Sem Essa, Aranha é um filme de gigante ousadia estética, fruto de uma produção independente, que buscou em formas bastante radicais – dada a saturação sentida pelo cineasta dos modelos cênicos anteriores – falar do seu tempo, do Brasil a ele contemporâneo, sem propriamente citá-lo em qualquer momento (de modo similar ao que fez Glauber Rocha em Terra em Transe, situando sua narrativa num país ficcional que espelharia suas insatisfações com a política do momento). E ainda que não tenha conseguido causar o impacto que poderia no momento de sua realização por conta da censura que impediu sua exibição em salas de cinema (e motivou o exílio de Sganzerla, Bressane e cia.), permanece uma obra de entendimento preciso sobre o país e de seu complexo período histórico.
Muito é sabido de uma certa obsessão que Rogério Sganzerla tinha com a ideia da chanchada no cinema brasileiro, tendo ele diversas vezes afirmado se inspirar nelas para realizar alguns de seus filmes: “Estou buscando aquilo que o povo brasileiro espera de nós desde a chanchada: fazer do cinema brasileiro o pior do mundo”. Se essa inquietação culmina em Carnaval na Lama (1970), é difícil saber; trata-se de um filme perdido (com um único trecho disponível que, claro, dá pouca ideia do todo) e a associação é mais sugestiva por conta de seu título, alusivo (em tom de deboche) aos dos filmes carnavalescos. O oceano de diferença entre chanchadas e Sganzerla, então, se dá evidentemente no nível do resultado, de onde se consegue chegar a partir da manipulação dessas formas; do que representa, por exemplo, um número musical de um filme carnavalesco e a sequência de Luiz Gonzaga tocando “Boca de Forno” neste filme e do quanto de “popular” se manifesta em ambos os casos. Sem essa, Aranha (e Copacabana, Mon Amour (1970) também entra na equação), através de seus exageros gestuais, seus momentos de grito, de sua combinação de música & dança, de uma natureza essencialmente anti-narrativa, enfim, de todo um repertório antes visto nas chanchadas e que aqui é levado a um limite discrepante, é um exercício em direção ao pleno cumprimento de sua fala, ao menos em nível das similaridades compartilhadas nesses aspectos constituintes da forma rústica (talvez venha daí sua noção de “pior” atribuída às chanchadas e que ele “busca” dar sequência) de ambos os projetos de cinema. É aí, na síntese de um material muitas vezes tido como “disperso”, que se pode atestar a genialidade de Sganzerla.
Davi Braga


NOTAS
[1] A Belair foi uma produtora de cinema independente, que realizou 6 filmes em 3 meses no ano de 1970, utilizando-se de recursos próprios, equipes reduzidas e constantemente reaproveitadas.

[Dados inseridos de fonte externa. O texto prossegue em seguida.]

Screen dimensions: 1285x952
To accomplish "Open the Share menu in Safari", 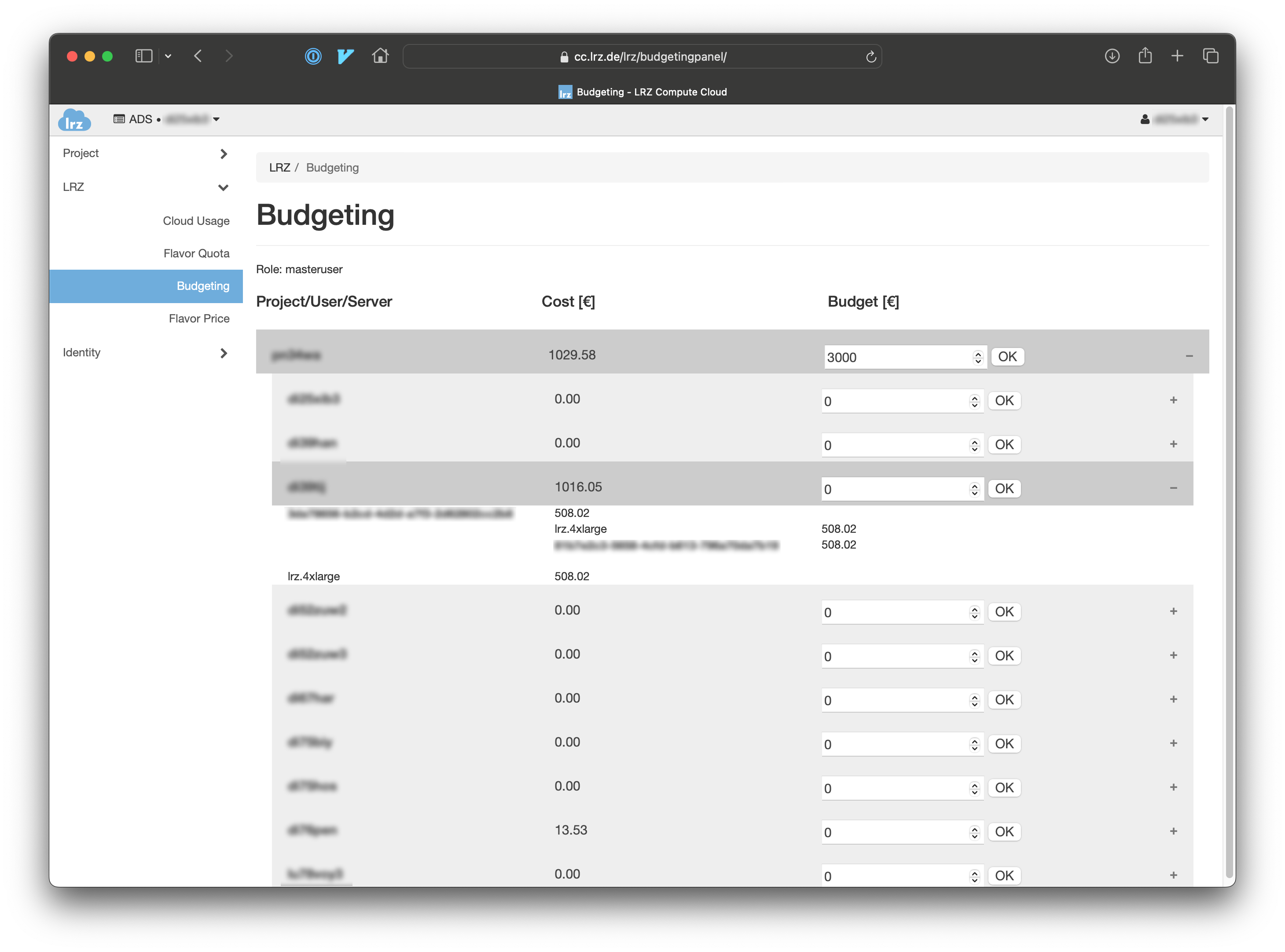I will click(1145, 56).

[2] Entrevista com Helena Ignez. In: Contracampo, ed. 38, 2002. Disponível em: http://www.contracampo.com.br/38/entrevistahelena.htm
[3] GARCIA, Estevão. Sem Essa, Aranha. In: Contracampo ed. 58, 2004. Disponível em: http://www.contracampo.com.br/58/semessaaranha.htm
[4] OLIVEIRA, Rodrigo Cássio. A Síntese Subversiva de Rogério Sganzerla. In: FOCO – Revista de Cinema, 2016-2021. Disponível em: http://www.focorevistadecinema.com.br/FOCO8-9/jornalsganzerlarodrigo.htm
[5] Nesse sentido, é interessante voltar a pensar na já citada produtora Belair e a produção prolífica da época.